[WHAT YOU NEED TO DO] Your answer should be every line from the records that contains "Follow".

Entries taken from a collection
**********

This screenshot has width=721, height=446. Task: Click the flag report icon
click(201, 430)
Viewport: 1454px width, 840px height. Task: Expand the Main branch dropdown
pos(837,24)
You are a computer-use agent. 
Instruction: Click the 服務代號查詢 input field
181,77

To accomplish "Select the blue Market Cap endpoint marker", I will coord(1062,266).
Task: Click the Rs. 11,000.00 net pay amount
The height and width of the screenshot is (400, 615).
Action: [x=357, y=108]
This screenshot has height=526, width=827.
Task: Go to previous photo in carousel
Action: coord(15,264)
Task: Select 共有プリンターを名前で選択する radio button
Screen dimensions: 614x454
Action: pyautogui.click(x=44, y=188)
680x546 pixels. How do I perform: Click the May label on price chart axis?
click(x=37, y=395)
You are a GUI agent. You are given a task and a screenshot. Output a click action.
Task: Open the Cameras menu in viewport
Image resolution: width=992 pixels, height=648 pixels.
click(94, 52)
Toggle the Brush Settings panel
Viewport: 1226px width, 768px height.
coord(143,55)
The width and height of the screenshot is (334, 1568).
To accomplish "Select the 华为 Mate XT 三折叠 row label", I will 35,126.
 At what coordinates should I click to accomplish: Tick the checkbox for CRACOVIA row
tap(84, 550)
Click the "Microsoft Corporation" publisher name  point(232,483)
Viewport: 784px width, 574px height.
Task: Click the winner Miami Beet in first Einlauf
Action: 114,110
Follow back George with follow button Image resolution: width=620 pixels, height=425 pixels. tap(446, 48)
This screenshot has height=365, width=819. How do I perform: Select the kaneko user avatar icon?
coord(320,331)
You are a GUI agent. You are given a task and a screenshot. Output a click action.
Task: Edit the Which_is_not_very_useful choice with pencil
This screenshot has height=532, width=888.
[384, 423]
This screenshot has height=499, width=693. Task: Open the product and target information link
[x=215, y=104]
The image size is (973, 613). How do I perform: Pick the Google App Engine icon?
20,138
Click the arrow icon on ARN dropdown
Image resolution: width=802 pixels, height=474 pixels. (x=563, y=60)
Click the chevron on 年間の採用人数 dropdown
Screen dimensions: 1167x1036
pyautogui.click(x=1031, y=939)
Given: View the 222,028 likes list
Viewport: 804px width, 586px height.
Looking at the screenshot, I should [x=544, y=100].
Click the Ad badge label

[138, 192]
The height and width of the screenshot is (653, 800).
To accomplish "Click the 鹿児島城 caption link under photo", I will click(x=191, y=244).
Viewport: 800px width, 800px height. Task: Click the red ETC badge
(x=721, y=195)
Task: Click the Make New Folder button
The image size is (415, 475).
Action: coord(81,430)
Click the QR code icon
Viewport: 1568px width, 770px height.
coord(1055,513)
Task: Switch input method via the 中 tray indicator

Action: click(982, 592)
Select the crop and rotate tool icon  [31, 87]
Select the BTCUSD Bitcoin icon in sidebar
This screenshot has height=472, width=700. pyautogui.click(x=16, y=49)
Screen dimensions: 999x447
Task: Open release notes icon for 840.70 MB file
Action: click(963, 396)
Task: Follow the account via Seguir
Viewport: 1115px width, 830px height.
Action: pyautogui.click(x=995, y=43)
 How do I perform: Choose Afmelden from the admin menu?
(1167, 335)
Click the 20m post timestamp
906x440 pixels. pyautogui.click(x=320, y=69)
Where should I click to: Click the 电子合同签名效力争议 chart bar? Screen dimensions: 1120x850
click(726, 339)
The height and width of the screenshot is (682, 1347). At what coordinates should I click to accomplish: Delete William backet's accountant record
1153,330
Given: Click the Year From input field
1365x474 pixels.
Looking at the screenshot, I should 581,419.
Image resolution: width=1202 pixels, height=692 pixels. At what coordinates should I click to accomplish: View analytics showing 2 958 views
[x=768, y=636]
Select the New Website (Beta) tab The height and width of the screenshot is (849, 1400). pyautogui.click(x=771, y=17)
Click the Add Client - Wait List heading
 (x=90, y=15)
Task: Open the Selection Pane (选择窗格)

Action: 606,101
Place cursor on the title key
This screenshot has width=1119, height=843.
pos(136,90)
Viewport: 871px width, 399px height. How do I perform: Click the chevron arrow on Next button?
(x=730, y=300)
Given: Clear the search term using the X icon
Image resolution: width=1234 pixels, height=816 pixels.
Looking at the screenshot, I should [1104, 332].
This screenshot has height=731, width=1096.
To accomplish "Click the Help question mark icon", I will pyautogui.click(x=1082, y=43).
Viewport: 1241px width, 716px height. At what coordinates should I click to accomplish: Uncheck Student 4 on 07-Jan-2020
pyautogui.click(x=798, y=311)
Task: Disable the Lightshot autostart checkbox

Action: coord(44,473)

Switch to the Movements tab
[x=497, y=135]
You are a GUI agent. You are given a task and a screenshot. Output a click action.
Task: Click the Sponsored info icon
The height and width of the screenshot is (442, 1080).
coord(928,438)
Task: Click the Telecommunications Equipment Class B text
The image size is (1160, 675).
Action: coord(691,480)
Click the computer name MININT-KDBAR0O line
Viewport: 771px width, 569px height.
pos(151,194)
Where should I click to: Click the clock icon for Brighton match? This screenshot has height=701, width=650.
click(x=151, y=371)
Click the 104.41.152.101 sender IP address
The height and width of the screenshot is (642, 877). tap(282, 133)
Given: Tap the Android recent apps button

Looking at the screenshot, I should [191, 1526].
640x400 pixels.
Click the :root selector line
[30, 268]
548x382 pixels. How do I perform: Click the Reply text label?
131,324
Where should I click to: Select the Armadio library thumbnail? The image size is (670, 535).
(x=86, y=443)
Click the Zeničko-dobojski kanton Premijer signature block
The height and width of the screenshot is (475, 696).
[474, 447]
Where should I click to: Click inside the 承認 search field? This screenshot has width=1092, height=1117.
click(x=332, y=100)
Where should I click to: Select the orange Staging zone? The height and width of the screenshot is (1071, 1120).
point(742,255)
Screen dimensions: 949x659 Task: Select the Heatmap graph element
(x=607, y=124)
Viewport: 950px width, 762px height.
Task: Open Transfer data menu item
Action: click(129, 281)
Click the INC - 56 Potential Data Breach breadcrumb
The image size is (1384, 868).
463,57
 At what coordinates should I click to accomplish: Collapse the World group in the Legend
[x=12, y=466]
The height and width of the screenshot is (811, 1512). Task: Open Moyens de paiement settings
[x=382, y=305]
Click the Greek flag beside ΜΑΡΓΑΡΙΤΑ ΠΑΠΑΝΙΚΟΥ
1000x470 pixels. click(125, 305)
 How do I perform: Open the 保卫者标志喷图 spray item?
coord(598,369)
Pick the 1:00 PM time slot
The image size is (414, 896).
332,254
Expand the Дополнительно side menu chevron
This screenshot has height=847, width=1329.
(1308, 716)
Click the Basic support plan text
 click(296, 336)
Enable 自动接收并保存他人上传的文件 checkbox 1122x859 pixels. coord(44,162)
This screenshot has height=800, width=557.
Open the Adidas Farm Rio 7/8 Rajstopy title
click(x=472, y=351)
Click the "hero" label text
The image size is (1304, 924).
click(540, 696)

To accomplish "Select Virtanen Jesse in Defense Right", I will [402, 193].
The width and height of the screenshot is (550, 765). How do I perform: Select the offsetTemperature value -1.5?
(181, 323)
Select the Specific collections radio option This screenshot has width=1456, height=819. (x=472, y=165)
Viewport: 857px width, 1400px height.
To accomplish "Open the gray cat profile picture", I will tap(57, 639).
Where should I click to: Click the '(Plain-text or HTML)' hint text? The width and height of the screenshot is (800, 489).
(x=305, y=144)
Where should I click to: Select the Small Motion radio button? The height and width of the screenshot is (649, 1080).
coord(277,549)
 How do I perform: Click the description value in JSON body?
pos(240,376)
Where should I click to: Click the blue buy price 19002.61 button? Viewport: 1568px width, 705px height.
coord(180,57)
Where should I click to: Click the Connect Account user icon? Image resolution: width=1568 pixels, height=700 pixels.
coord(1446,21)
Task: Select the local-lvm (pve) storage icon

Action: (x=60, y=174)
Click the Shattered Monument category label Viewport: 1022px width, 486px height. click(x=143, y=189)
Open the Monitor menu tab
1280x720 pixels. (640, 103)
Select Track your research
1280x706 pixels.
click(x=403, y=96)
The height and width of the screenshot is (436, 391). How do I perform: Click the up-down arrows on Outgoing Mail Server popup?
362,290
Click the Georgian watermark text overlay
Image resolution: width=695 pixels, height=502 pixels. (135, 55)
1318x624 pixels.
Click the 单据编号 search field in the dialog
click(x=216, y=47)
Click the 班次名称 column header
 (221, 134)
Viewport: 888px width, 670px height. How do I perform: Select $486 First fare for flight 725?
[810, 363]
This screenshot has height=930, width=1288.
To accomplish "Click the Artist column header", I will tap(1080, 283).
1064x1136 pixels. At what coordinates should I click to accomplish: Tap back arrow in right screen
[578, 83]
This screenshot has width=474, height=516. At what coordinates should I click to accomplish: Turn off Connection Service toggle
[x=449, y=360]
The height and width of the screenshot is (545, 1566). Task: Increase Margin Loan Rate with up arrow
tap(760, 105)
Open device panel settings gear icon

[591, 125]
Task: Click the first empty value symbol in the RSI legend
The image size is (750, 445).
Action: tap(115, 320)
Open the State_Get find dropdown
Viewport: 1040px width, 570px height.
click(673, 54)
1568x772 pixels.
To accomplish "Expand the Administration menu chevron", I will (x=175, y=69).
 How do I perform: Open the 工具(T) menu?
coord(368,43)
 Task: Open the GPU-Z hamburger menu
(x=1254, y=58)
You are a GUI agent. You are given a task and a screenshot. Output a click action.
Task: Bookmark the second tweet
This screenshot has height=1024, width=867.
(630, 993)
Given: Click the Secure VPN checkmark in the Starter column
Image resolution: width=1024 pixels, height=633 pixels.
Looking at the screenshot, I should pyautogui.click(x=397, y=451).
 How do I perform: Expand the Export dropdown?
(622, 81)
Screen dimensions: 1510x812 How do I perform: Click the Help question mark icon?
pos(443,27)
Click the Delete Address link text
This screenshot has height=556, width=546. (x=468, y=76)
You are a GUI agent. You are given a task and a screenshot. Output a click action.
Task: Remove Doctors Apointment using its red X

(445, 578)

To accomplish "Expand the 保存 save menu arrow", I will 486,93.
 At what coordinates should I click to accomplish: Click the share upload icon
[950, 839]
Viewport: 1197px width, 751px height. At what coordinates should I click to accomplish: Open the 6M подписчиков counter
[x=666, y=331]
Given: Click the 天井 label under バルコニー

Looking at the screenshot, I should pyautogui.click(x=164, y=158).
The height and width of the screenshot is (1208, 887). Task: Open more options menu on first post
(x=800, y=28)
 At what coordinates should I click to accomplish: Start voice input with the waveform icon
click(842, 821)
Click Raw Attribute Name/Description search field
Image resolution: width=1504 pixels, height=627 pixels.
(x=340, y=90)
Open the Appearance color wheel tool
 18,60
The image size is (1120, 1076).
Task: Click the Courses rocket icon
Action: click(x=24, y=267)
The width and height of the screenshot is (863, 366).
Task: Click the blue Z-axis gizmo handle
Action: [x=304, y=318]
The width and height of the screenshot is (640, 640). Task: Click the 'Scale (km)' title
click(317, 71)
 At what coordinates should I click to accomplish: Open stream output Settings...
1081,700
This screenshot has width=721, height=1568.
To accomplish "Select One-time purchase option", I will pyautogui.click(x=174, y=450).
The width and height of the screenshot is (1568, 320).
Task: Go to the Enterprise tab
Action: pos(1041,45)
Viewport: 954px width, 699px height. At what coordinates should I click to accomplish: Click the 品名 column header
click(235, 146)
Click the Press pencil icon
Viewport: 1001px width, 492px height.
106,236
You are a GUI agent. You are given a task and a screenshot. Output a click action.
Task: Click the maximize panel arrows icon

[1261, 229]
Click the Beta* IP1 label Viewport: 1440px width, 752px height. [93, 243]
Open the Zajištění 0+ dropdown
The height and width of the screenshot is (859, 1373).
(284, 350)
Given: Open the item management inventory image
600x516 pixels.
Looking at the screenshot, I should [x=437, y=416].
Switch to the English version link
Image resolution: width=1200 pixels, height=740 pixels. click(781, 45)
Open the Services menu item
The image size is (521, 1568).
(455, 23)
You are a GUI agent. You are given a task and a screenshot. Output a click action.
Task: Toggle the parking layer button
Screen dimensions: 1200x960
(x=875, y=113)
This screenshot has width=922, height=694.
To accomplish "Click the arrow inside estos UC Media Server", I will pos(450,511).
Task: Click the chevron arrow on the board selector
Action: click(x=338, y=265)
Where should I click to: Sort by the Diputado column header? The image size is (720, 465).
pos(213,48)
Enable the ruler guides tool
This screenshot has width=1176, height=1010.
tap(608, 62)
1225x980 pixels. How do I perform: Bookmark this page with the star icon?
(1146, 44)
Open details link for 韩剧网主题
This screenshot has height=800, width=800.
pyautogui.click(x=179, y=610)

**********

[RESULT OF THIS TASK]
Follow back George with follow button Image resolution: width=620 pixels, height=425 pixels. tap(446, 48)
Task: Follow the account via Seguir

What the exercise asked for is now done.